Sudão: encontrados 33 corpos no deserto
Vatican News
Viajavam em um ônibus que partiu do Darfur do Sul em meados de maio, mas o veículo quebrou a caminho de Al Dabba, deixando os passageiros sem escapatória: 33 pessoas, em sua maioria mulheres e crianças, morreram após ficarem presas no deserto do norte do Sudão. Elas ficaram lá, isoladas, no silêncio do mundo, por mais de dois meses.
A descoberta dos 33 corpos
Os corpos foram encontrados apenas nos últimos dias, ao lado do veículo parado entre Mellit o estado de Darfur do Norte. Entre as vítimas está uma professora com cinco de seus filhos: ela tentava chegar ao norte do país para permitir que as crianças retomassem os estudos, interrompidos por mais de quatro anos de guerra. Segundo familiares, a maioria dos passageiros eram mulheres acompanhadas de crianças pequenas, que morreram de sede no deserto.
O diálogo entre o Egito e os EUA sobre o Sudão continua
Assim, enquanto o conflito continua a causar tragédias mesmo longe das linhas do front, a crise sudanesa foi o foco das discussões no Cairo entre o ministro das Relações Exteriores egípcio, Badr Abdelatty, e o conselheiro do presidente dos EUA, Donald Trump, para Assuntos Árabes e Africanos, Massad Boulos.
Abdelatty reiterou a necessidade de alcançar um cessar-fogo duradouro, fortalecer a ajuda humanitária e iniciar um processo político inclusivo liderado pelos sudaneses. Por sua vez, Washington confirmou sua intenção de manter estreita coordenação com o Egito sobre a questão sudanesa, juntamente com as da Líbia, Líbano e Chifre da África.

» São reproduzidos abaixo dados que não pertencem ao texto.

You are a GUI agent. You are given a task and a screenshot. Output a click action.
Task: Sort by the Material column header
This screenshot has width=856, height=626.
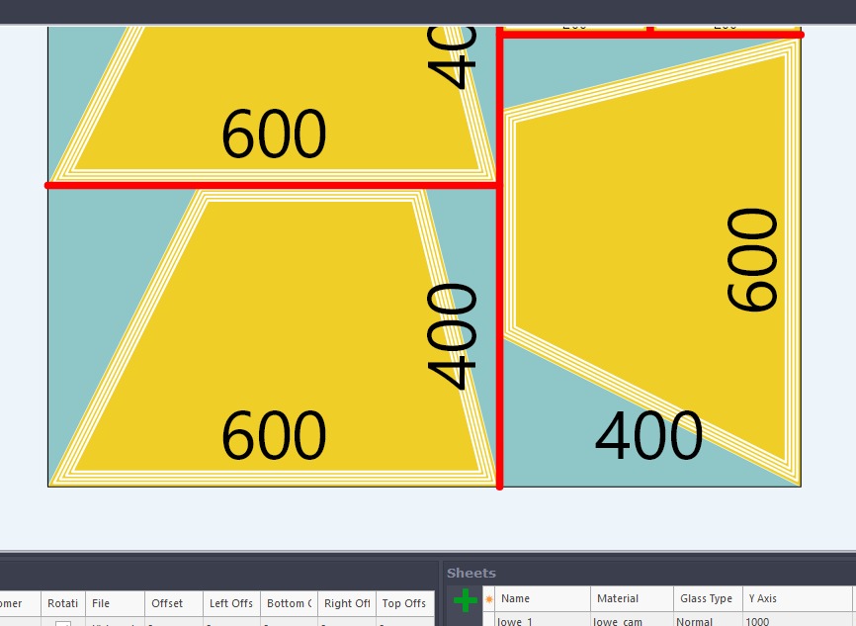pyautogui.click(x=631, y=598)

A situação mais urgente continua a ser a de El Obeid, capital do estado de Kordofan do Norte e uma das cidades mais importantes do Sudão central, localizada ao longo das rotas que ligam Cartum, Darfur e o sul do país. Em 3 de julho, o Alto Comissário das Nações Unidas para os Direitos Humanos, Volker Türk, falando no Conselho de Direitos Humanos da ONU em Genebra, afirmou que os sinais eram "claros e inequívocos": "outra catástrofe de direitos humanos" estava se desenrolando no Sudão.
Poucos dias depois, Save the Children relatou que mais de 5.500 crianças foram forçadas a deixar suas casas nas últimas duas semanas devido à escalada da violência em El Obeid. O número de deslocados na cidade e arredores já ultrapassou 11.000. A organização também alerta que até meio milhão de civis correm o risco de serem atingidos pelas hostilidades: ataques com drones, a destruição de infraestrutura essencial e o isolamento progressivo da cidade estão agravando uma crise humanitária já grave. Esquecida por todos, mas ainda assim a mais séria em nível internacional.